** Data for review follows **

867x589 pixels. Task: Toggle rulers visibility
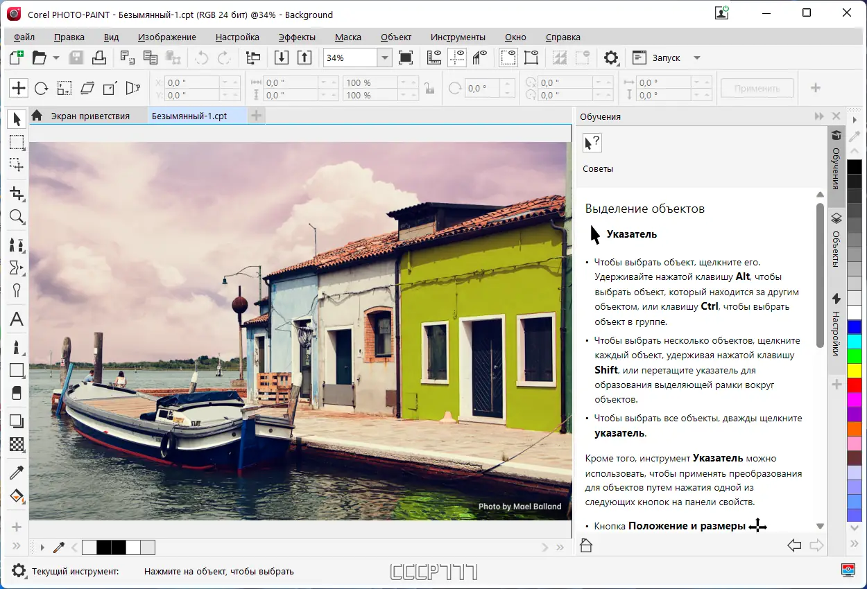(x=434, y=58)
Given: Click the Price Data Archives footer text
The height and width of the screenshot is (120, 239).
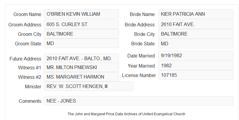Looking at the screenshot, I should (x=126, y=114).
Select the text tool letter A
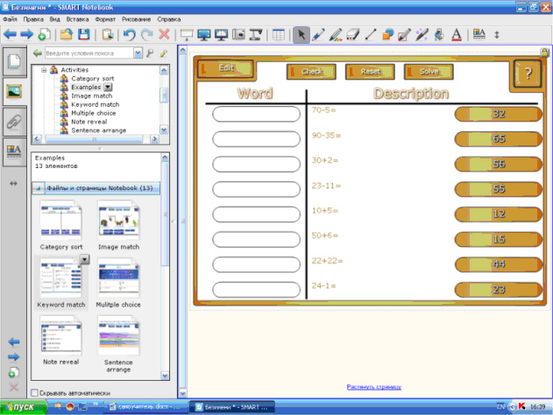This screenshot has width=553, height=415. tap(456, 34)
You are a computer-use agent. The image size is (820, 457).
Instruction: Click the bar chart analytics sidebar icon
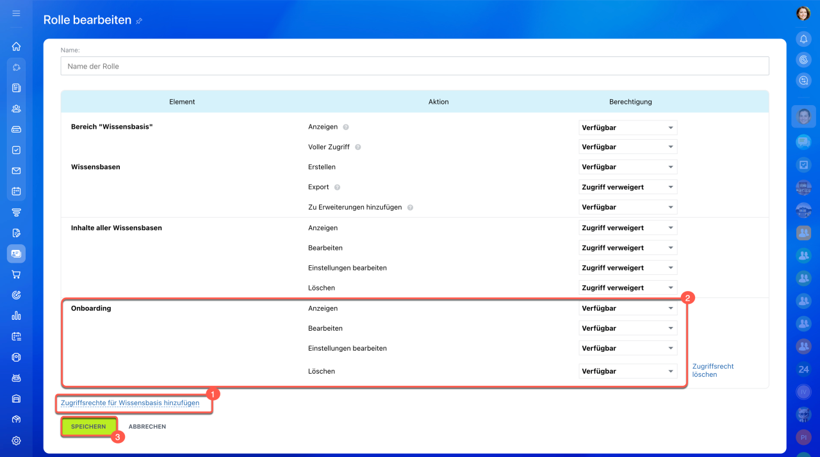pyautogui.click(x=16, y=315)
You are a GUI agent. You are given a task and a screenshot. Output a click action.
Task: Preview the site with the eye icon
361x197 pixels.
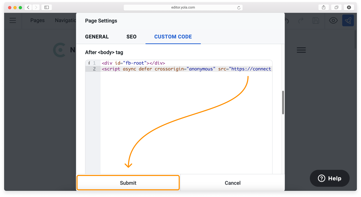click(333, 20)
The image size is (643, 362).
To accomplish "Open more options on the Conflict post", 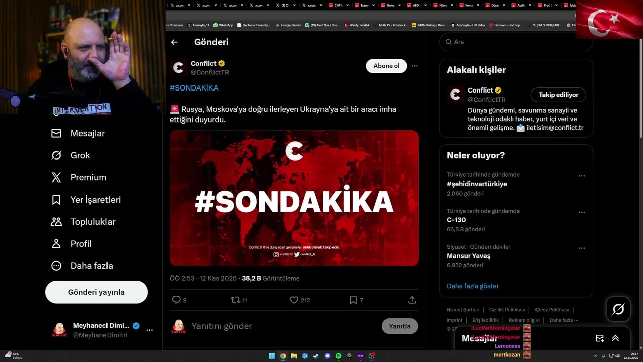I will pos(414,66).
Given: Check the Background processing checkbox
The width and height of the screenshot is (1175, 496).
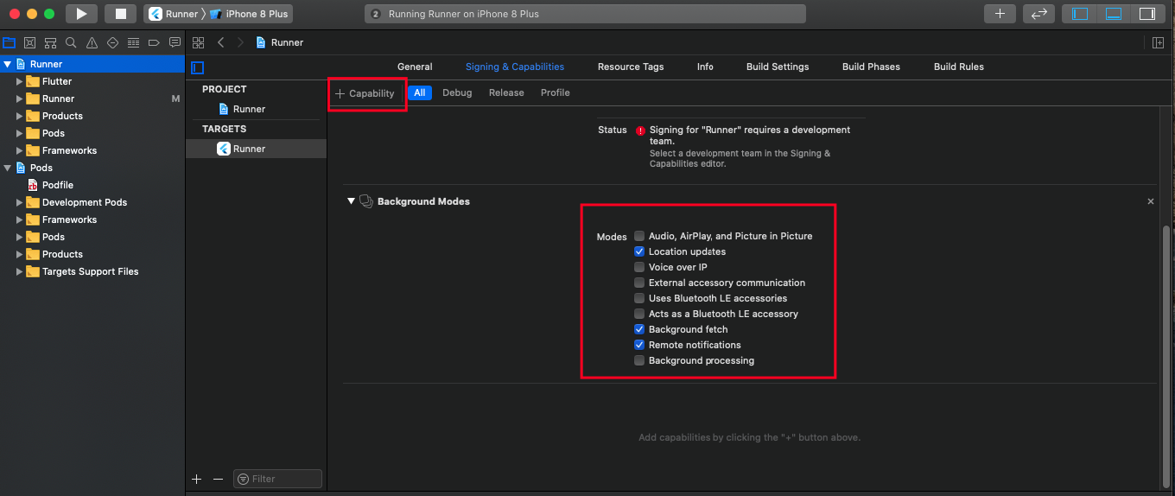Looking at the screenshot, I should pyautogui.click(x=639, y=360).
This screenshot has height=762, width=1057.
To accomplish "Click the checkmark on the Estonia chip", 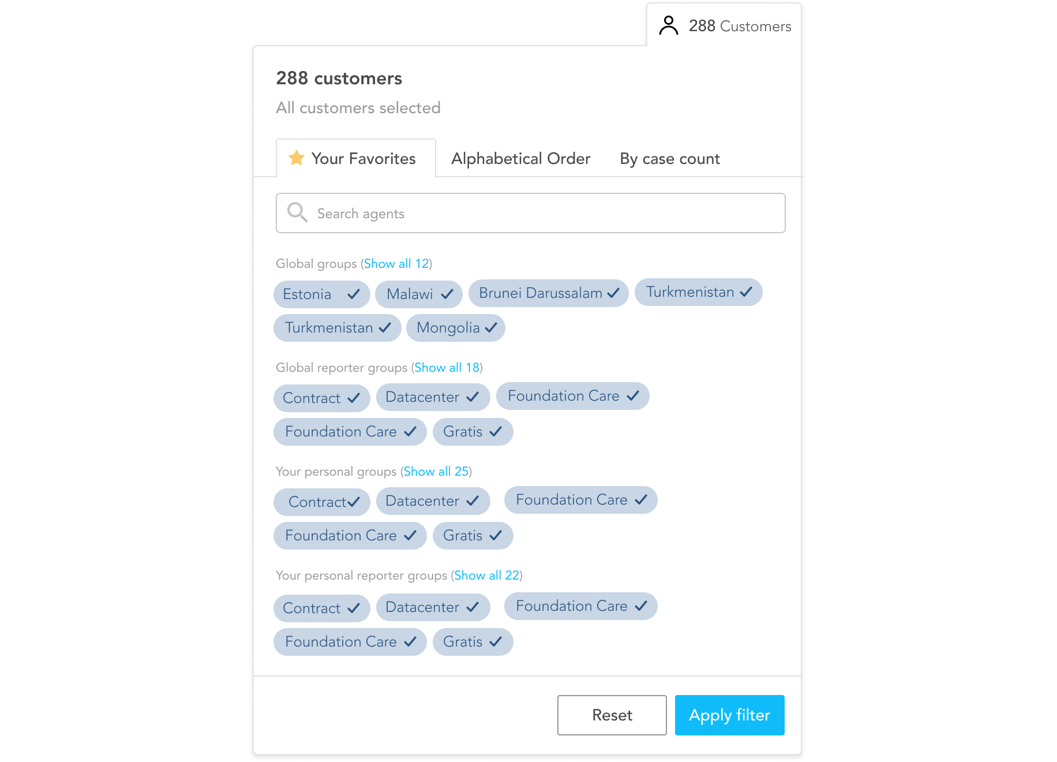I will coord(354,294).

** End of Data for review **

◆ Goal of the exercise ◆
In the records above, find each line holding "image" and copy it.

◆ Written solution ◆
You are a computer-use agent. The image size is (820, 457).
The image size is (643, 362).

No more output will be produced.